The budget was also virtually silent on transport. Is the Government ideologically hidebound or is it just disconnected from the everyday lives of people who rise at 6.30 a.m. to produce €4 billion for which the Minister for Finance expects so many plaudits by returning €1.6 billion to them? Once again the money spent on the top rate tax cut would have paid for the 500 buses that Dublin Bus needs. The Government persists in its refusal to provide buses while it waffles on about bringing in the private sector in the never never. People want to get to and from work today and, whatever the merits of Transport 21, people need buses today. We have quality bus corridors with no buses. The Government speaks of bringing in the private sector. Does it matter if the bus driver is wearing a private or public sector jersey as he tries to drive through the streets of Dublin? That is not the issue. The only immediate solution, as proposed by Roisin Shortall in the document published by the Labour Party, is more buses now. There is no reference to that in this budget. The list goes on. There is no understanding of the real needs of real people.

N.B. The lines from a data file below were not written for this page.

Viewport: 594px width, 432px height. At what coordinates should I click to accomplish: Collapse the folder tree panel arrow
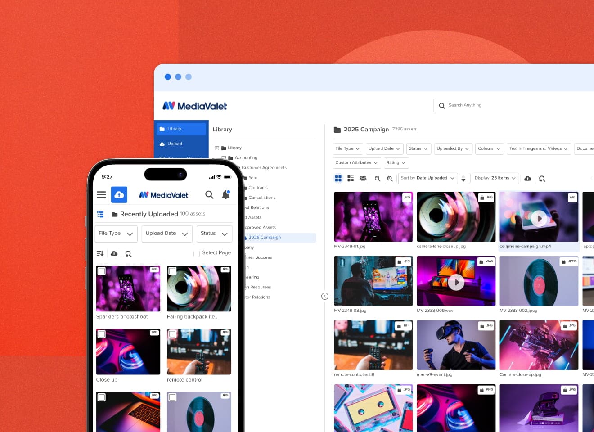pyautogui.click(x=325, y=296)
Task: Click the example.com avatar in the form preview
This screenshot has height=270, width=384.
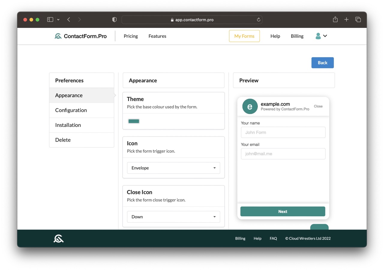Action: pyautogui.click(x=250, y=106)
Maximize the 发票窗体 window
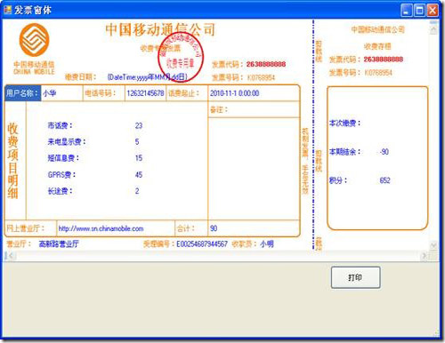 click(420, 11)
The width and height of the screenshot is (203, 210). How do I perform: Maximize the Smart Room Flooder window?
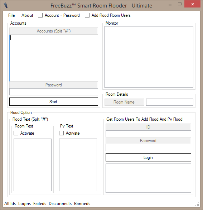(x=180, y=4)
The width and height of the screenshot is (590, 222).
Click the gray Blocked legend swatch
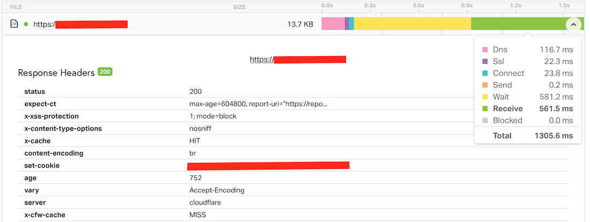tap(485, 120)
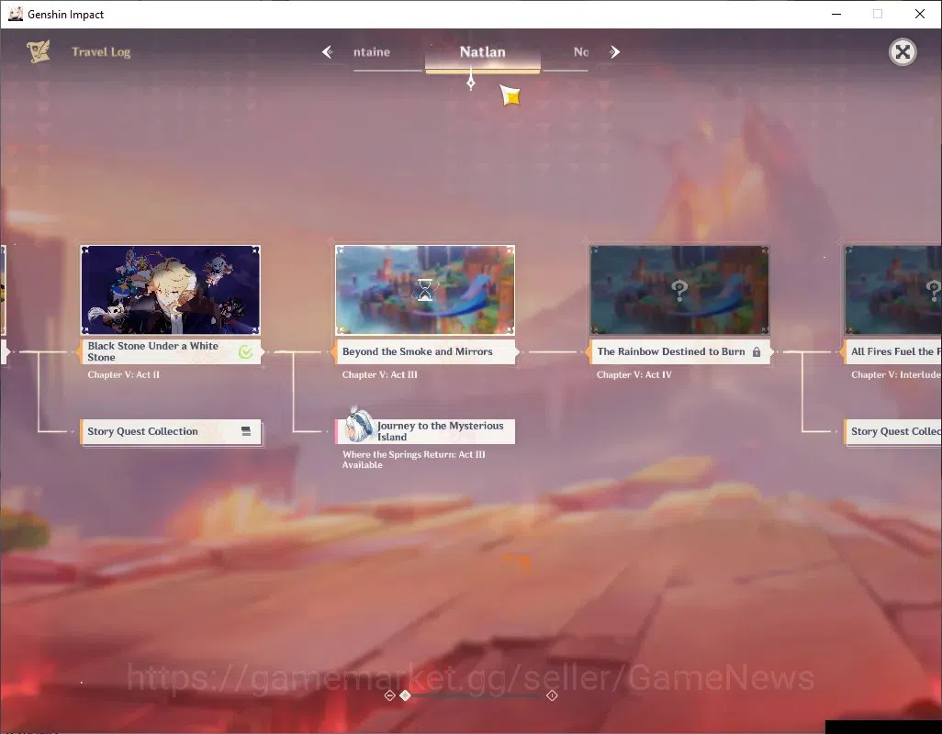The width and height of the screenshot is (942, 734).
Task: Click the question mark on Act IV thumbnail
Action: click(x=679, y=291)
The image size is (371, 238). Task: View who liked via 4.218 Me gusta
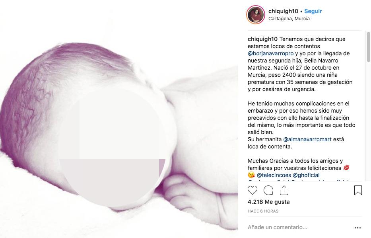[268, 202]
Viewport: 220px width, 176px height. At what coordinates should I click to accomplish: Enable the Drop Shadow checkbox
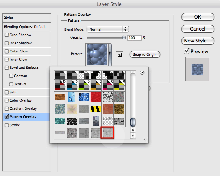pos(7,35)
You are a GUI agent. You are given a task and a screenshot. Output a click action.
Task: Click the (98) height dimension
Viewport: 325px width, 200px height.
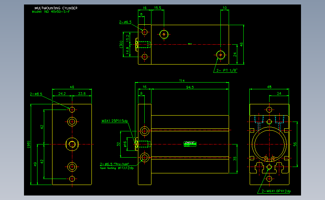point(29,144)
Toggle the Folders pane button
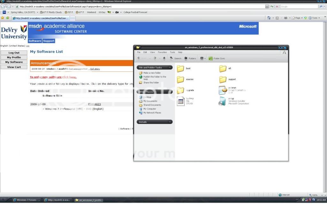Screen dimensions: 327x204 (x=190, y=58)
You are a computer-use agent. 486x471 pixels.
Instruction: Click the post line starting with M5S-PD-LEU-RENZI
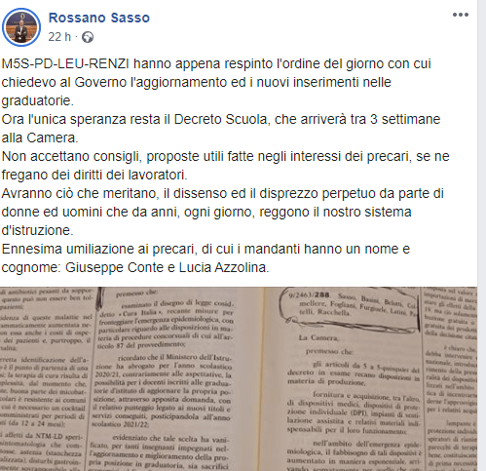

Issues, vulnerability and uncertainties confront the economy. There is over-reliance on construction for jobs growth and the property market is delicately poised. Growth relies on domestic demand rather than on export-led demand to a far greater degree than it did before. Inflation is too high and needs to be managed. In a small open economy in a monetary union, excess inflation means loss of competitiveness and loss of employment.

I would like to have heard the Minister for Finance address those issues. I would like to have heard a meaningful presentation on the medium-term prospects for the economy and how we can ensure more and better jobs through investment in people and infrastructure. I would like to have heard some real thinking on climate change, not just a proposal to pay for our failure to address it. I would like the Minister for Finance to address the question of economic management in anything other than a patronising manner.

Value for money is one element that he really should have addressed. In a small open economy in a globalising world, the competitiveness of the Irish economy depends on having a lean, agile Government, capable of responding to emerging needs. It means having a system of public expenditure management that can deliver value for money. Failure to do so imposes competitive costs on the economy and reduces the standard of living for our citizens. This budget made no mention of reform in this area. The Minister has disregarded the report published by the Committee of Public Accounts. The record on budgetary reform amounts to publishing the economic review and outlook in the autumn rather than in the summer and leaking the details of the budget for electoral advantage. That is regrettable, a missed opportunity and a cost to the economy.